Based on my investigation, only three sets of digital masters were made for Steely Dan's early studio albums: in 1981-1982, in late 1985, and in 1998. The 1981-82 digital masters were made from the original stereo analog masters using a 16-bit, 44.1 KHz digital recorder with the notorious stock input filters, which had phase nonlinearities and produced dry-sounding recordings with mediocre spaciousness and imaging, which can be heard on Citizen Steely Dan and The Very Best of Steely Dan.
The 1985 digital masters were also made from the original stereo analog masters using a 1st-gen (16-bit, 44.1 KHz) digital recorder, but it was equipped with Apogee's linear-phase aftermarket input filters, which were introduced in about September 1985 and gave 1st-gen digital decks the potential to produce clean, detailed recordings with good spaciousness and imaging. Unfortunately, by 1985, the original stereo analog masters, except for Katy Lied, Aja, and Gaucho, had deteriorated too much to enjoy due to improper storage conditions. Katy Lied was protected from tape deterioration to some extent because it was dBx-encoded, and the corresponding CD (MCAD-31194) is excellent, but the 1999 remaster is slightly better. Aja was in borderline condition, and the corresponding CD has a lousy high end with a peaky boost. Gaucho was only about five years old in 1985, and was in decent shape, but the digital master ended up with a slightly high speed (pitch), which is noticeable during the slower songs.
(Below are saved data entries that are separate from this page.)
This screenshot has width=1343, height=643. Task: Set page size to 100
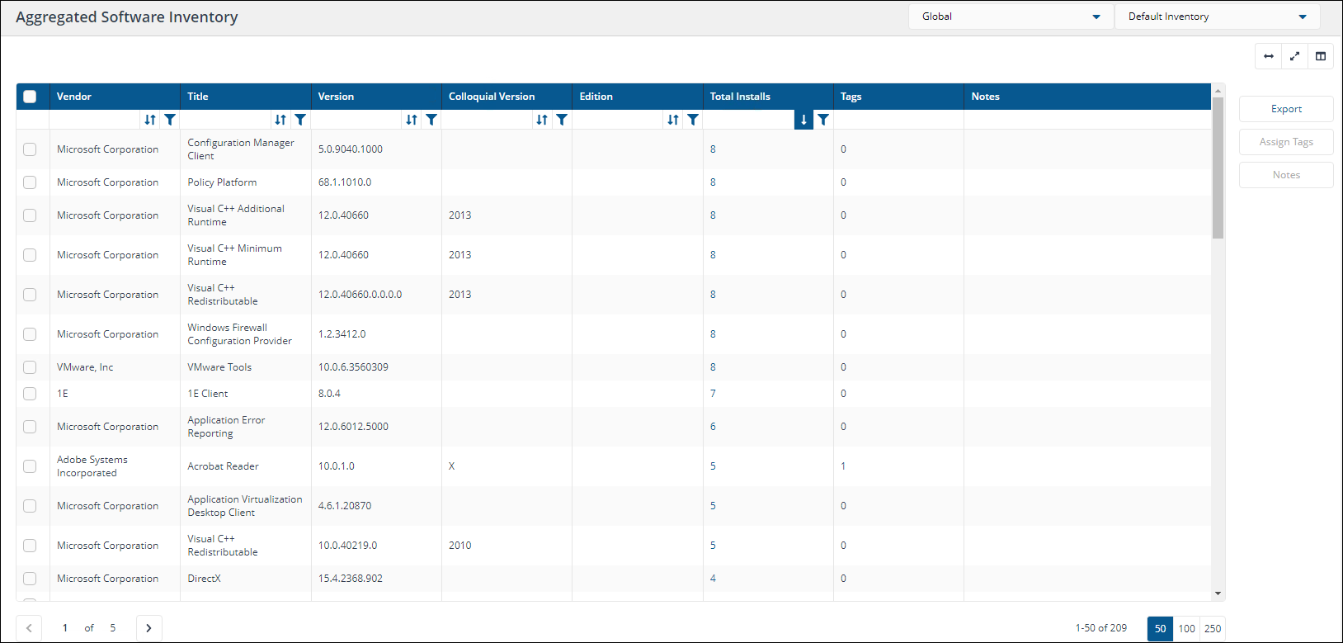tap(1186, 628)
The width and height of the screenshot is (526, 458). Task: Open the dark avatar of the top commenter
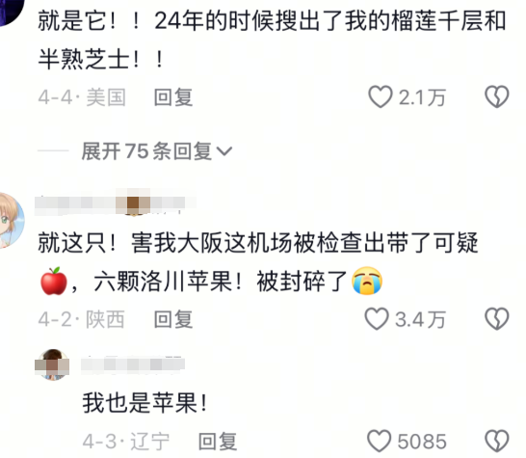click(10, 12)
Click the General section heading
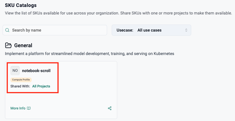This screenshot has width=235, height=121. [23, 45]
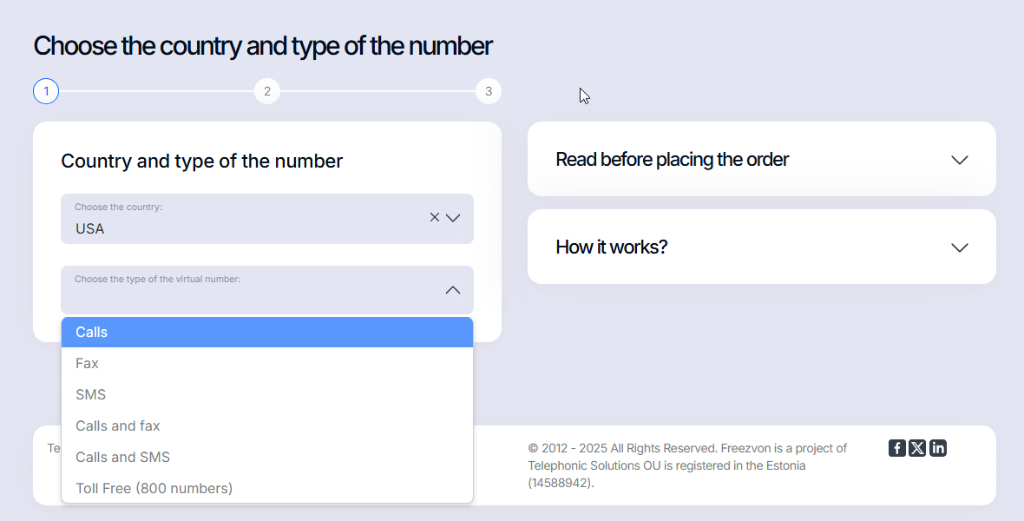Click the "Choose the country" field showing USA

pos(267,218)
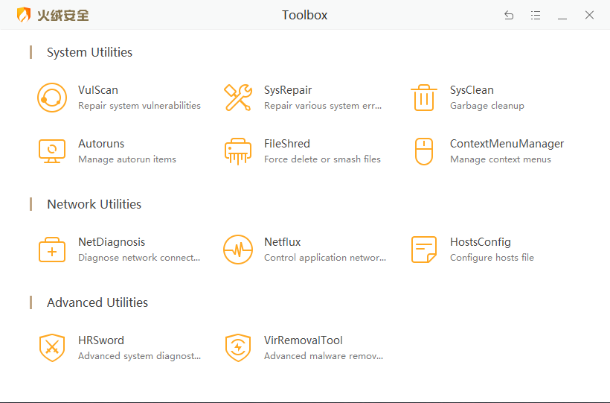The image size is (610, 403).
Task: Click the Netflux label text
Action: coord(282,242)
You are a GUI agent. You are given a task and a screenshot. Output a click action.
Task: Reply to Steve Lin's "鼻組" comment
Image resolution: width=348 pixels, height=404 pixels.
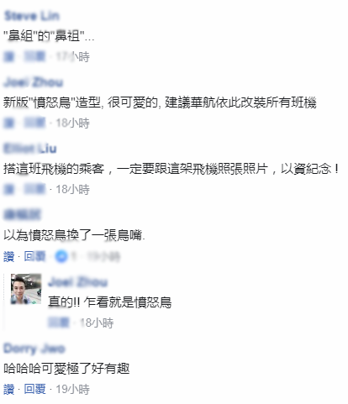pos(34,56)
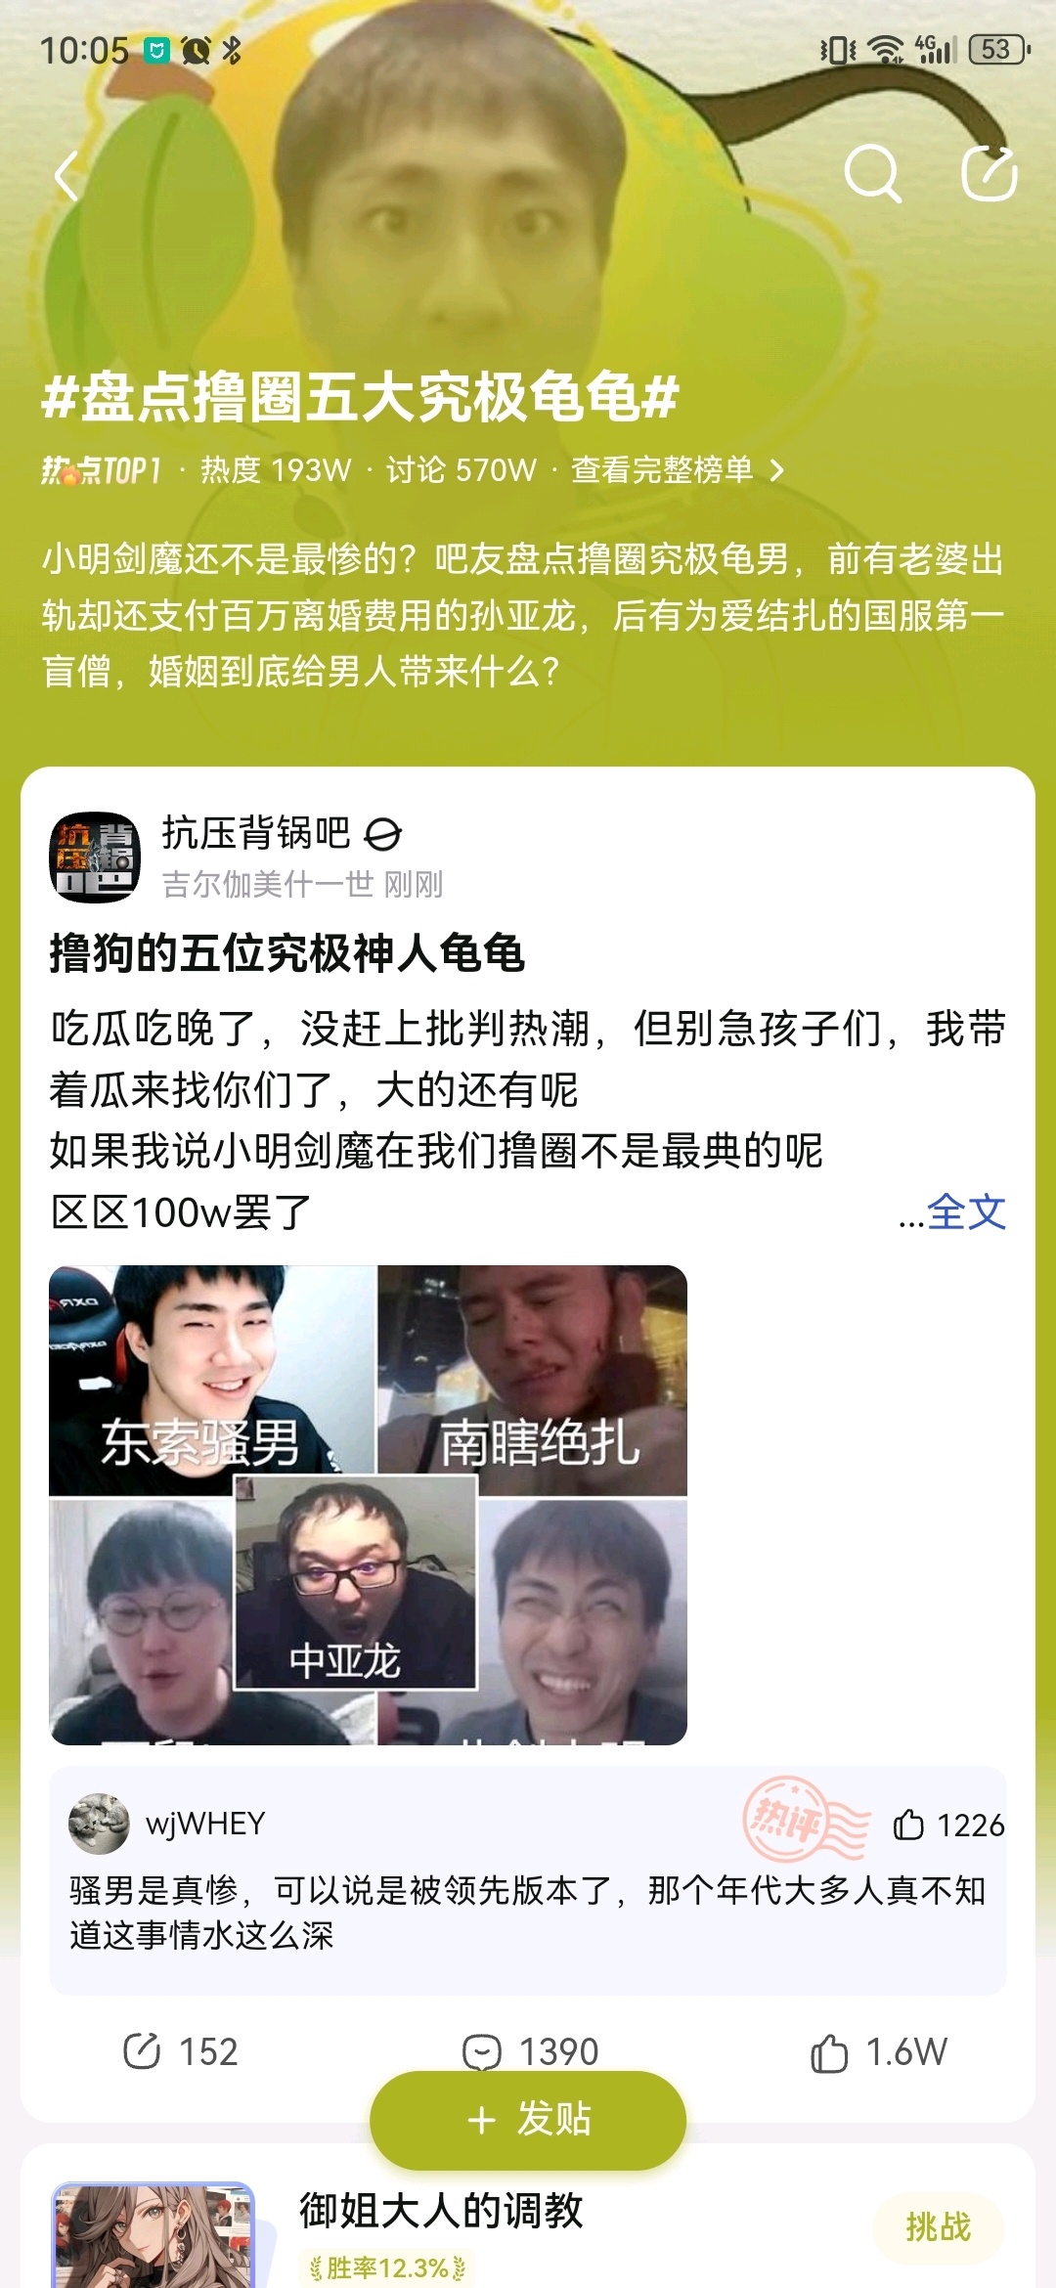
Task: Open 抗压背锅吧 forum name
Action: click(255, 833)
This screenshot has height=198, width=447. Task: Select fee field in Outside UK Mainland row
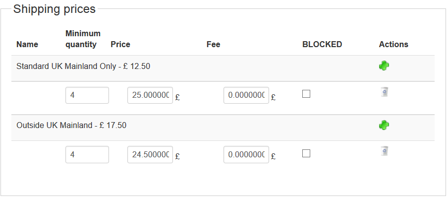pos(246,155)
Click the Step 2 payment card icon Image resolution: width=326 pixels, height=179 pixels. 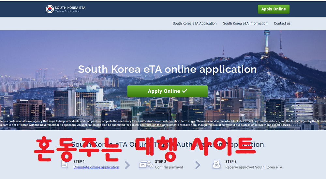pyautogui.click(x=146, y=164)

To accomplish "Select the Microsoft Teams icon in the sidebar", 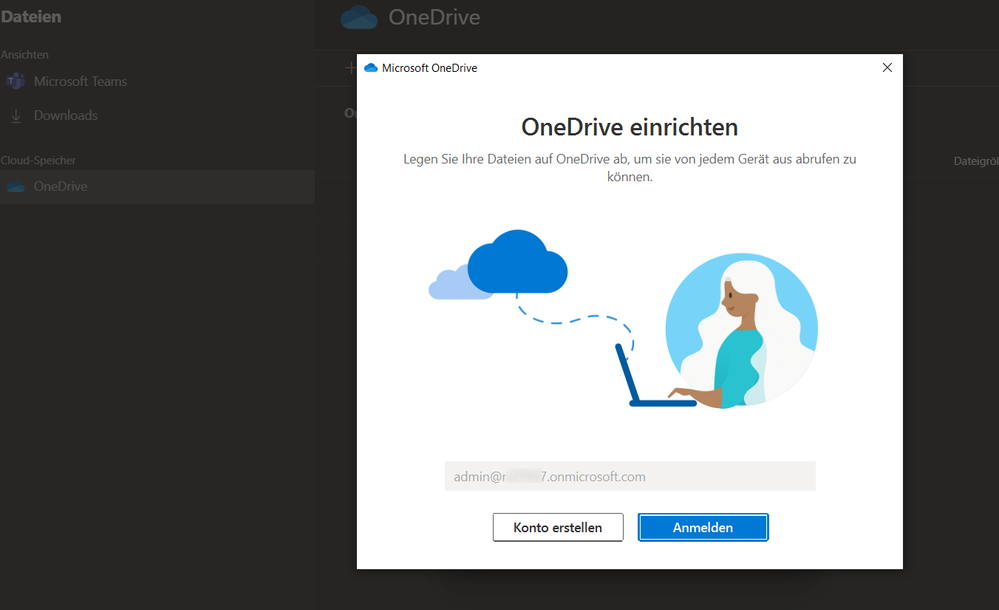I will pos(16,81).
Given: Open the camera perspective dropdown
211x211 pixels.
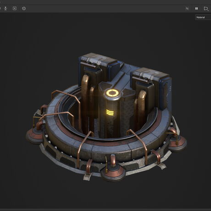Looking at the screenshot, I should [206, 9].
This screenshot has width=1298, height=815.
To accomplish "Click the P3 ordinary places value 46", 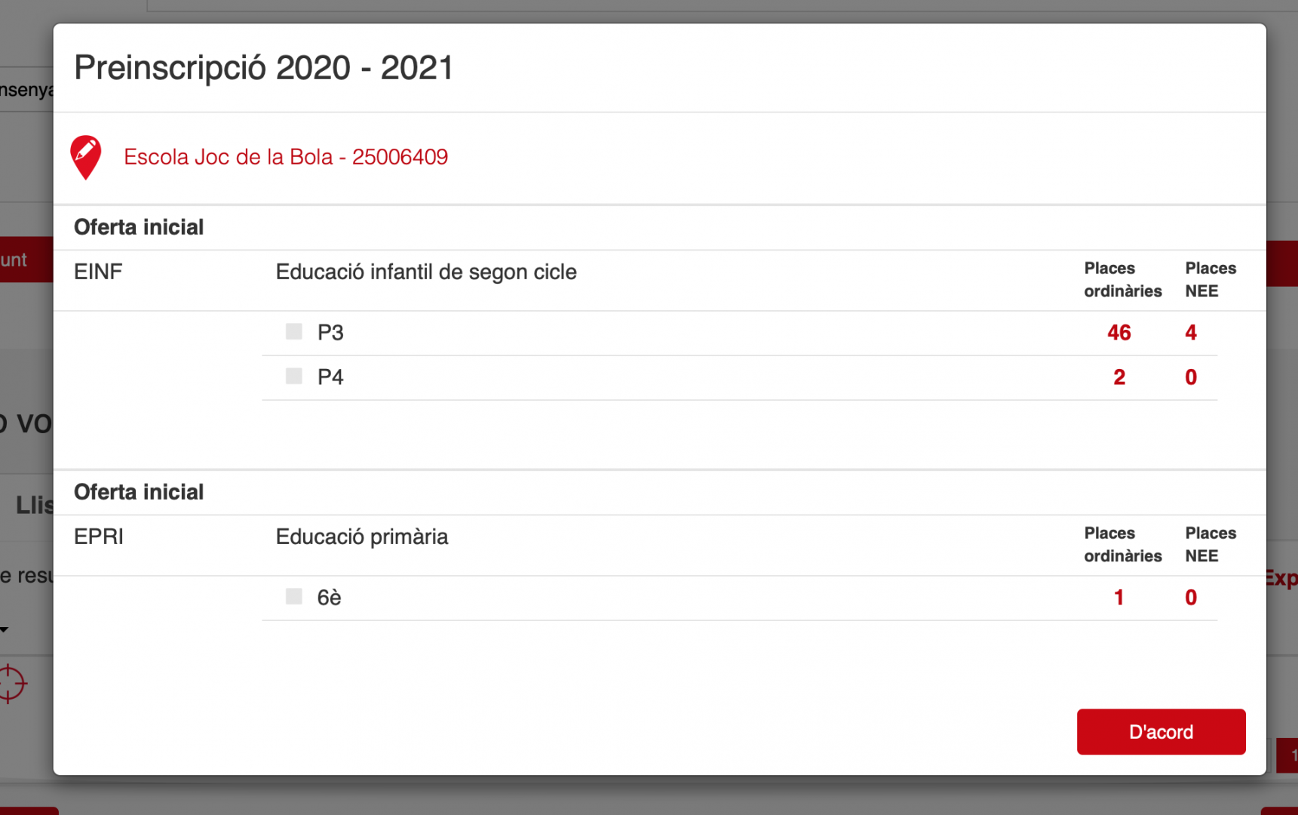I will point(1118,333).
The 1999 remasters were made from 24-bit copies of well-preserved analog copies of the original stereo analog masters. Roger Nichols, Dan's main engineer, copied each original stereo master when it was new, stored all of the copies in his personal archive, maintained them properly, and digitized them in 1998 using an Apogee AD-8000 24-bit ADC. He used a UV-22 down-sampler to convert the 24-bit recordings to 16-bit recordings with a perceived 20-bit dynamic range (to avoid fade-outs with audible cut-offs, for example). I've heard all of the 1999 CD-remasters except Countdown and Pretzel, and they're all excellent.
The Greatest Hits CD contains four of the most popular songs from Royal Scam (Kid Charlemagne, The Fez, Doctor Wu, and Haitian Divorce), and it's very clean and has good detail, spaciousness, and imaging. It might be a little cleaner than the 1999 remaster because its digital master was made in 1993 or earlier from an excellent 1978 analog master using a phase-coherent conversion process (probably an Apogee AD-1000 20-bit converter and a UV-22 down-sampler, which were introduced in 1993). It might have been digitized before 1993 using a 1st-gen digital recorder with Apogee filters.
To get the best sound quality from CDs, just play them with the right audio polarity through a popular modern player or DAC. (It can take a long time to get sufficiently "tuned into" a CD to identify its polarity. But when you do get tuned in, flipping the polarity can make a big difference.) I have a $100 2017 Nobsound Bluetooth 4.2 Lossless Player, and it's the last player I'll ever want, unless someone comes out with an equivalent with an audio polarity control (preferably on the remote control). Unfortunately, polarity controls seem to be reserved for professional gear and high-end consumer gear, although you don't need a high-end system to appreciate proper audio polarity. So, to invert polarity, you could use an audio editor to invert WAVs or FLACs (lossy files don't preserve the waveform, so they sound equally lousy with either polarity), or you could flip the polarity of each speaker connection. Dan's Alive in America has inverted polarity and sounds profoundly better with its polarity corrected, even on my cringe-worthy system.